The changes, Walmart executives say, are a direct response to customer complaints. Analysts say credit also goes to Greg Foran, a former supermarket executive for Woolworths in Australia and New Zealand who took over as Walmart U.S. CEO in 2014 and zeroed in on fresh grocery as a problem area.

"(Customers) did not feel like our assortment was equal to our competition," says Shawn Baldwin, senior vice president of produce and global food sourcing for Walmart U.S. "And to to be honest, we carry more items than our competition. We weren’t showing them off in the most beneficial way."

Now, Walmart is in the process of bringing itself more in line with the evolution of competing grocery chains, some of which have gone as far to offer beer on tap.

The upgrades extend beyond what meets the eye when customers walk through the door. Further into the store, the bakery department now has chalkboard-style signs, lower tables that better showcase cakes and cookies, and bread baskets that invoke the charm of a local market.

No detail is too small. Bakers once used spoons, spatulas — whatever they could find — to frost cakes. That wasted an estimated 36 truckloads worth of frosting every year by not scraping all the last sweet dollops out of containers. Now, the bakery department relies on rounded-edge rectangular scrapers that fit into the crevices of the frosting tubs.

"We're trying to find where we're losing money and wasting time," says Kerry Robinson, senior vice president of bakery and deli services for Walmart in the U.S.

But some moves have proven costly. Walmart put department managers back in grocery after having removed many of them to improve efficiency. It hired 120 bakers to help train new associates on skills like cake decoration. Those moves came as Walmart was spending $2.7 billion to boost wages and training over two years.

But investments in staff are also what have some analysts worried that Walmart's grocery strategy won't be enough to significantly bump up profits.

"They’re doing the right things," Yarbrough says. "You’ve got to invest in labor, you’ve got to improve the customer experience. The problem is if sales don’t start to ramp up, they’re probably not going to get a ton of return for that."

At the same time, Walmart is ramping up its online grocery service with store pick-up, which is now in nearly 40 markets since launching last year. The service doesn't require customers to leave their car — a store employee brings out pre-bagged orders.Walmart spokesman John Forrest Ales says many pick-up customers then stay and shop some more.

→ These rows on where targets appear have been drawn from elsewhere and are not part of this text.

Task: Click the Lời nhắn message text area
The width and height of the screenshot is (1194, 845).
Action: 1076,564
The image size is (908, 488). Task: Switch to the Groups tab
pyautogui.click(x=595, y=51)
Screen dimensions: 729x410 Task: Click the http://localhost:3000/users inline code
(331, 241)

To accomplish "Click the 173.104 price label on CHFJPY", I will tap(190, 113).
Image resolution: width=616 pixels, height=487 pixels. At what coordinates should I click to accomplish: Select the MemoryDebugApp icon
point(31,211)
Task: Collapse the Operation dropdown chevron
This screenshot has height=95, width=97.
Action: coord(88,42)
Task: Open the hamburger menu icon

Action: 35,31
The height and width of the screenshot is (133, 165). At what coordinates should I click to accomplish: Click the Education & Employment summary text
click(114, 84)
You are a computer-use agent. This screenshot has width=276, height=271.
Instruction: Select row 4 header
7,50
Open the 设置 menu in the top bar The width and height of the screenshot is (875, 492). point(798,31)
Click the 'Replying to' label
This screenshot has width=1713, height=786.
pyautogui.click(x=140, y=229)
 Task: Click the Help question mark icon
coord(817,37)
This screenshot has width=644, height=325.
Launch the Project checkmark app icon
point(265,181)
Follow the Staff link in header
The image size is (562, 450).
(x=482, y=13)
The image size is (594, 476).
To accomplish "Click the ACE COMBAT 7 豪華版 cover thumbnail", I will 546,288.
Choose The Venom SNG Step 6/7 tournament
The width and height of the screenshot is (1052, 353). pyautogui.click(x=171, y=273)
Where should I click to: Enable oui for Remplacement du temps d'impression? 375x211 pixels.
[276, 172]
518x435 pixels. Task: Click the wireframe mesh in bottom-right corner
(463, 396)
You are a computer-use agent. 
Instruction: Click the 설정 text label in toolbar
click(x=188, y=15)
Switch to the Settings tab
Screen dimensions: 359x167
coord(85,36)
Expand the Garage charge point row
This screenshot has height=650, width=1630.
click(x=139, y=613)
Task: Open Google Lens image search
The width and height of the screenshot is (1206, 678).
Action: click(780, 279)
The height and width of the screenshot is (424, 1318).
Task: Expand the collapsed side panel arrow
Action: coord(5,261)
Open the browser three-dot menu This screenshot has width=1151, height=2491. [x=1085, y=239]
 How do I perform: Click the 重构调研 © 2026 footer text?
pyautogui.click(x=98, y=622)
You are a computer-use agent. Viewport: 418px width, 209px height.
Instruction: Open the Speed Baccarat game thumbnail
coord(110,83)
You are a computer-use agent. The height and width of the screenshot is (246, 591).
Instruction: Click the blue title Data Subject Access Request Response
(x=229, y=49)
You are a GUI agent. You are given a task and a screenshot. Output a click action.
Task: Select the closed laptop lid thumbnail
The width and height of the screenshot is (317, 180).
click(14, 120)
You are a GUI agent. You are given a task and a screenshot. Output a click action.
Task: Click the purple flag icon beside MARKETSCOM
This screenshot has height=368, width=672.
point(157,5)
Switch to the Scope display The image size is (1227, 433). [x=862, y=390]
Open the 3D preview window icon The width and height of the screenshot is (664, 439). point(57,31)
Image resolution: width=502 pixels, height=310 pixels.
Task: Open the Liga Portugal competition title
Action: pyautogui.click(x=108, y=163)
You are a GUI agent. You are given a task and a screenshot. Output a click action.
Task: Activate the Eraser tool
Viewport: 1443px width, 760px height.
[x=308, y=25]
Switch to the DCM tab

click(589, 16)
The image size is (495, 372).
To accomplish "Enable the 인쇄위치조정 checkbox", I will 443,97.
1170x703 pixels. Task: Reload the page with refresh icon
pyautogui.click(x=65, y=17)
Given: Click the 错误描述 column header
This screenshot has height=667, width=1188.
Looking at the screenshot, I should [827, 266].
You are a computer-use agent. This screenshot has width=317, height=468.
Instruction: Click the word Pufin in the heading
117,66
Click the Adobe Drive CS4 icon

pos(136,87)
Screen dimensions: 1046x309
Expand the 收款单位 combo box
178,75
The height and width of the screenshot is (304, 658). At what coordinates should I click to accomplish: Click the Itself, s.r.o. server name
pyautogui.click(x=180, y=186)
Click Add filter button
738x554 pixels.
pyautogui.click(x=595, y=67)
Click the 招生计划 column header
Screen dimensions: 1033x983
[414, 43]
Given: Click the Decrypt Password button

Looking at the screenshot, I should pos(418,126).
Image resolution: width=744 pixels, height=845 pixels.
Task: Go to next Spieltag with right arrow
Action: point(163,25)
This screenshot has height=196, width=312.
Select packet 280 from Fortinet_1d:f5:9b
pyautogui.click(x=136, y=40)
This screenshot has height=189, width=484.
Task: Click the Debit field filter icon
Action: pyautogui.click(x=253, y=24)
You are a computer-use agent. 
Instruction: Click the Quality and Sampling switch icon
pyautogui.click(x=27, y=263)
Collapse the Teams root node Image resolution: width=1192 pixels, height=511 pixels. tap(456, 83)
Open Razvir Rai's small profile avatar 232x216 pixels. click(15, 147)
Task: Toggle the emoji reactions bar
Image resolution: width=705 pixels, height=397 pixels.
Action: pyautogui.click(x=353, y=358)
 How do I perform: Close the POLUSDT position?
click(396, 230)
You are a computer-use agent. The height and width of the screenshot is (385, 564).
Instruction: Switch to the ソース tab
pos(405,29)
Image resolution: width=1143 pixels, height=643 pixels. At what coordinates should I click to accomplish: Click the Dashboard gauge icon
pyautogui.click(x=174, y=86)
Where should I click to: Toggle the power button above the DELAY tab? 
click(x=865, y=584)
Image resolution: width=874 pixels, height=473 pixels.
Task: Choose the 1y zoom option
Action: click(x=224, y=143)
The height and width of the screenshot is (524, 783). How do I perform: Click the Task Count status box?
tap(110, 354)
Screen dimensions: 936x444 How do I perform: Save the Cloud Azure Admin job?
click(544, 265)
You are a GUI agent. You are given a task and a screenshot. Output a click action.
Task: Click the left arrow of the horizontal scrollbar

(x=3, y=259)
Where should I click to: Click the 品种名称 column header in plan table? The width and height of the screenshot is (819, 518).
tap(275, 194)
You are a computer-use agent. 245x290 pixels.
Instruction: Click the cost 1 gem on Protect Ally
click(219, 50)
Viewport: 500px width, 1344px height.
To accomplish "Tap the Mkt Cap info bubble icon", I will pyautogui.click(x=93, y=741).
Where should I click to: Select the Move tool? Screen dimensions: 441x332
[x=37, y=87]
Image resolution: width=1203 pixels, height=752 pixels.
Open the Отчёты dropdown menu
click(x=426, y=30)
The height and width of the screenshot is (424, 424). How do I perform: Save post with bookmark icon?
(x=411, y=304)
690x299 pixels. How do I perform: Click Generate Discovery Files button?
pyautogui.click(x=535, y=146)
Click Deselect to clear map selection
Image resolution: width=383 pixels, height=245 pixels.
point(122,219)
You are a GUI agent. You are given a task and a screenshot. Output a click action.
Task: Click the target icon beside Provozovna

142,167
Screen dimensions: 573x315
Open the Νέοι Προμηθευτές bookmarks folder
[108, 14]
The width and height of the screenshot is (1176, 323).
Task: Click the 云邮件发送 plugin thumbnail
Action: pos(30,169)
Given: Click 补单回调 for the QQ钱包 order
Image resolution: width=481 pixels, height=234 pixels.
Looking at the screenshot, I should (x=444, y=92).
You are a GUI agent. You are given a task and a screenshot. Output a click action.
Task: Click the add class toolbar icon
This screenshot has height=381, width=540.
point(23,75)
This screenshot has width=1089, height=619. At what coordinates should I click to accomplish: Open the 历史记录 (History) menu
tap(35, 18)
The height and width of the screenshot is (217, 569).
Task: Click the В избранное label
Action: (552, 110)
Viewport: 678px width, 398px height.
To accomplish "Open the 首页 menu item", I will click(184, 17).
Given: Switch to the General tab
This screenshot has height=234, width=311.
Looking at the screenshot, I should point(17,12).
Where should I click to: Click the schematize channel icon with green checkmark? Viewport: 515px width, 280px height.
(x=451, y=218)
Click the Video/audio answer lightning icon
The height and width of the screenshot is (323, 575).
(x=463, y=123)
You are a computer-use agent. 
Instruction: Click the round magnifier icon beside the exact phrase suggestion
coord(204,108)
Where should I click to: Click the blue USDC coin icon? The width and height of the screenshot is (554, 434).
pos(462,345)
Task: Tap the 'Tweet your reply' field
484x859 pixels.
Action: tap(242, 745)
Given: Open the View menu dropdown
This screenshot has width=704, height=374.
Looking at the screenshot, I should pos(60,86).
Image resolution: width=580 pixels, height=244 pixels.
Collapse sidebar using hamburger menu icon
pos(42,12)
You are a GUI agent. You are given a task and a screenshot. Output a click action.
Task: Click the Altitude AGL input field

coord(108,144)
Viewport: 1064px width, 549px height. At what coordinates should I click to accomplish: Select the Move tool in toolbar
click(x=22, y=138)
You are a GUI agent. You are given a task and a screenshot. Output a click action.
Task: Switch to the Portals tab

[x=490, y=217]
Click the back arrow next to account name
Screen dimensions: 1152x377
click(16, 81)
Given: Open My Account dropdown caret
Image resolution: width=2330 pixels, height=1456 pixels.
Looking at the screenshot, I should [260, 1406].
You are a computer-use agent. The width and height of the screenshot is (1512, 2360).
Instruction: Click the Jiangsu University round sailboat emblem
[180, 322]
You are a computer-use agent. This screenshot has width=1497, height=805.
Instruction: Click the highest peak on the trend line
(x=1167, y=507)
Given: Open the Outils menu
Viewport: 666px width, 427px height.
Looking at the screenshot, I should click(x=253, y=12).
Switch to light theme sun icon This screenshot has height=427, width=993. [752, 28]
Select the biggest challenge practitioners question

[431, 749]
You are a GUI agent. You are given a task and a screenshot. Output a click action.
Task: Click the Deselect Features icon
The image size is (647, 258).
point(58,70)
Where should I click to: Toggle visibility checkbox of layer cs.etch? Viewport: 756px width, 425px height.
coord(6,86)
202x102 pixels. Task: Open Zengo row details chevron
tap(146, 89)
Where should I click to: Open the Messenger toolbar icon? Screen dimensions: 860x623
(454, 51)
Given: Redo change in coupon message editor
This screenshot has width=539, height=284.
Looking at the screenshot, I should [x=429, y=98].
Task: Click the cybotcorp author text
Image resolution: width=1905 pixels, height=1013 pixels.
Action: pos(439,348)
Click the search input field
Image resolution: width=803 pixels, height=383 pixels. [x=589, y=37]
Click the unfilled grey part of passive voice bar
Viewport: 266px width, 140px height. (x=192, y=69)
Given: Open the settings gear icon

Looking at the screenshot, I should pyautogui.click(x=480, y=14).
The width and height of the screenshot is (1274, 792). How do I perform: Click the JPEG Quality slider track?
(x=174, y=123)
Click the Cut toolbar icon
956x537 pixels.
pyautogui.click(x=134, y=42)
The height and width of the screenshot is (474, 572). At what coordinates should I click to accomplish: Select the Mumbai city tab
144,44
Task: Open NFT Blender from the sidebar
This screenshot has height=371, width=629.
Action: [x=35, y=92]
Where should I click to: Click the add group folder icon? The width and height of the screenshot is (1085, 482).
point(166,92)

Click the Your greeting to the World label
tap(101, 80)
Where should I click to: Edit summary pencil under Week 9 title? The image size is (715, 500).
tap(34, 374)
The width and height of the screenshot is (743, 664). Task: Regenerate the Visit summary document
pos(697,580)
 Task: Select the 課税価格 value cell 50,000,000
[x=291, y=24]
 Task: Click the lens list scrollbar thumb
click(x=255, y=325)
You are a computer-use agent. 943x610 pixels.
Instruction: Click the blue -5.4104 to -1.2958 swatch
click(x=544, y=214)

Walmart executives say their plan is working and remain optimistic, pointing to the fact that overall same-store sales have been positive for seven straight quarters and traffic has been up for six straight quarters. "We know fresh has an impact on those things," Redfield says.

The higher-end feel of its food offering may also attract higher-earning customers who could help increase sales in other areas too, Samuel says. Walmart can no longer rely on its bread and butter — low prices — to set itself apart.

"It’s critical that Walmart can win in food on a broader set of measures," Samuel says, "not just price."